Immunohistochemistry in BDL liver sections shows that bile ducts express VEGF-A, VEGFR-2 and VEGFR-3. HAL induced a decrease in the number of cholangiocytes positive for VEGF-A and VEGFR-2 and VEGFR-3 receptors compared to liver sections from 1 wk BDL rats. Following the administration of r-VEGF-A to BDL + HAL rats, the expression of VEGF-A and VEGFR-2 and VEGFR-3 was similar or higher than that of BDL rats. VEGFR-1 was not expressed by cholangiocytes. These indicate that VEGF, predominantly by an autocrine mechanism, plays an important role in modulating cholangiocyte proliferation[70]. Furthermore, if we drastically reduced the HA blood flow in BDL rats by the HAL, we induced the absence of PBP, reduction of both VEGF and VEGF receptors at the cholangiocyte level and a reduction of bile duct mass with no induced effect in the liver of normal rats (Figure 6). Evidently, when the intrahepatic bile duct mass is expanded, as occurs after BDL[47], blood supply through the hepatic artery becomes fundamental in sustaining the enhanced nutritional and functional demands of proliferating intrahepatic biliary epithelium[9]. VEGF has been demonstrated to participate in a complex that sustains cholangiocyte proliferation after BDL[50]; therefore, concerning the effect of HAL on bile duct mass, the fall of synthesis and release of VEGF by cholangiocytes after HAL certainly has a role in compromising cell proliferation.

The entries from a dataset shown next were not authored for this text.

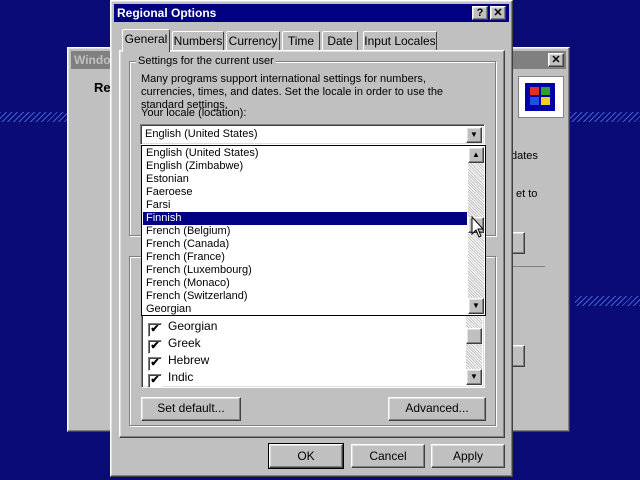  I want to click on dialog-titlebar: Regional Options ? ✕, so click(312, 13).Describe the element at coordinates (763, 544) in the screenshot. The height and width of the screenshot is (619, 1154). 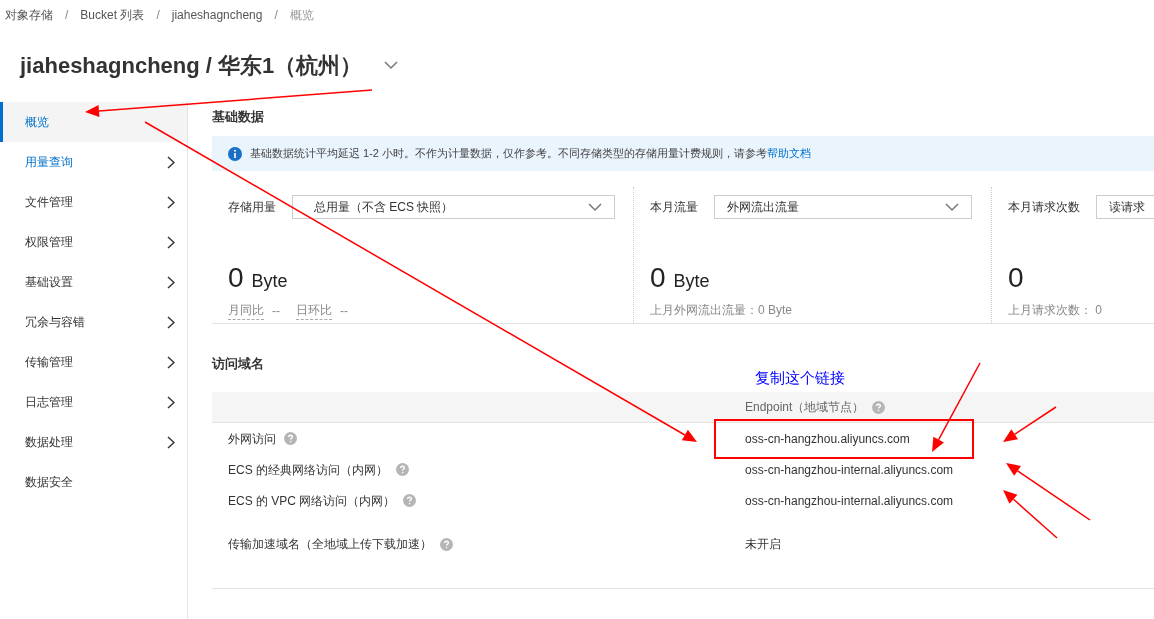
I see `endpoint-value: 未开启` at that location.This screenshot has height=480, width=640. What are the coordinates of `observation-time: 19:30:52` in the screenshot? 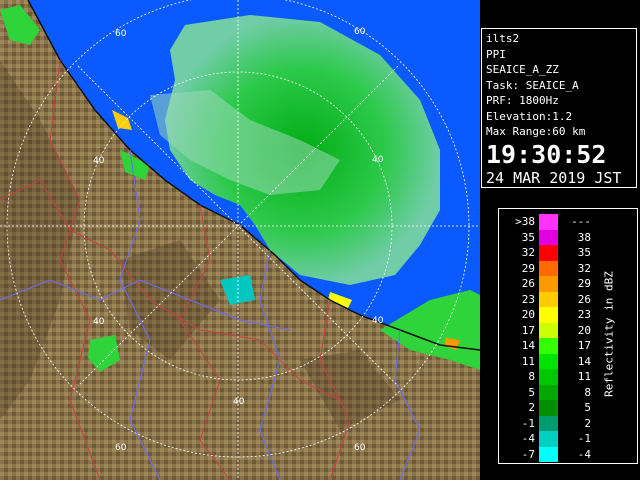 It's located at (546, 154).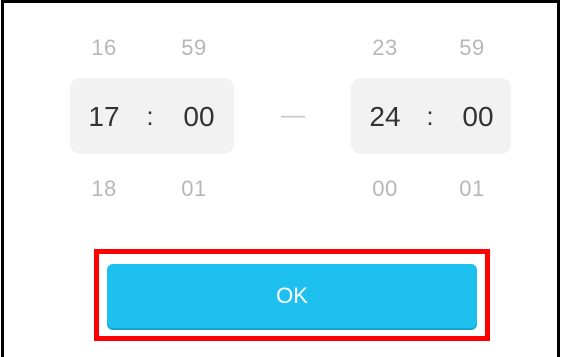 The height and width of the screenshot is (357, 563). Describe the element at coordinates (194, 189) in the screenshot. I see `start-minute-next: 01` at that location.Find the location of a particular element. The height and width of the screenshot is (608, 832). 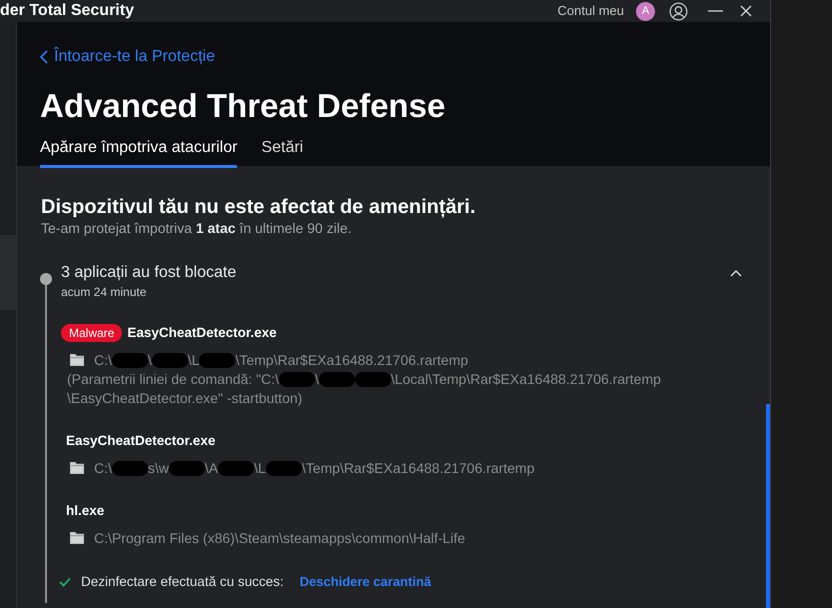

tab: Apărare împotriva atacurilor is located at coordinates (139, 153).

Figure 6 Effect of hepatic artery ligation and chronic administration of VEGF on bile duct volume.
Bile Duct volume is measured as a volume fraction of the entire liver tissue specimen. HAL induced in BDL rats a disappearance of PBP and an impaired cholangiocyte proliferation. The effects of HAL on PBP and cholangiocyte functions were prevented by r-VEGF by maintaining the integrity of the peribiliary plexus and cholangiocyte proliferation.

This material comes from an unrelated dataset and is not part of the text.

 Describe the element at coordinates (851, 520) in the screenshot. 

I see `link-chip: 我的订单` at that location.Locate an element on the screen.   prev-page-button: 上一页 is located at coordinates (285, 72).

In conclusion, recent data highlights the role of arterial blood supply of biliary tree in conditions of cholangiocyte proliferation, such occurs during chronic cholestasis. On the other hand, the role played by VEGF as a tool of cross-talk between cholangiocytes and PBP endothelial cells suggests that manipulation of VEGF release and function could represent a therapeutic strategy for human pathological conditions characterized by damage of hepatic artery or the biliary tree.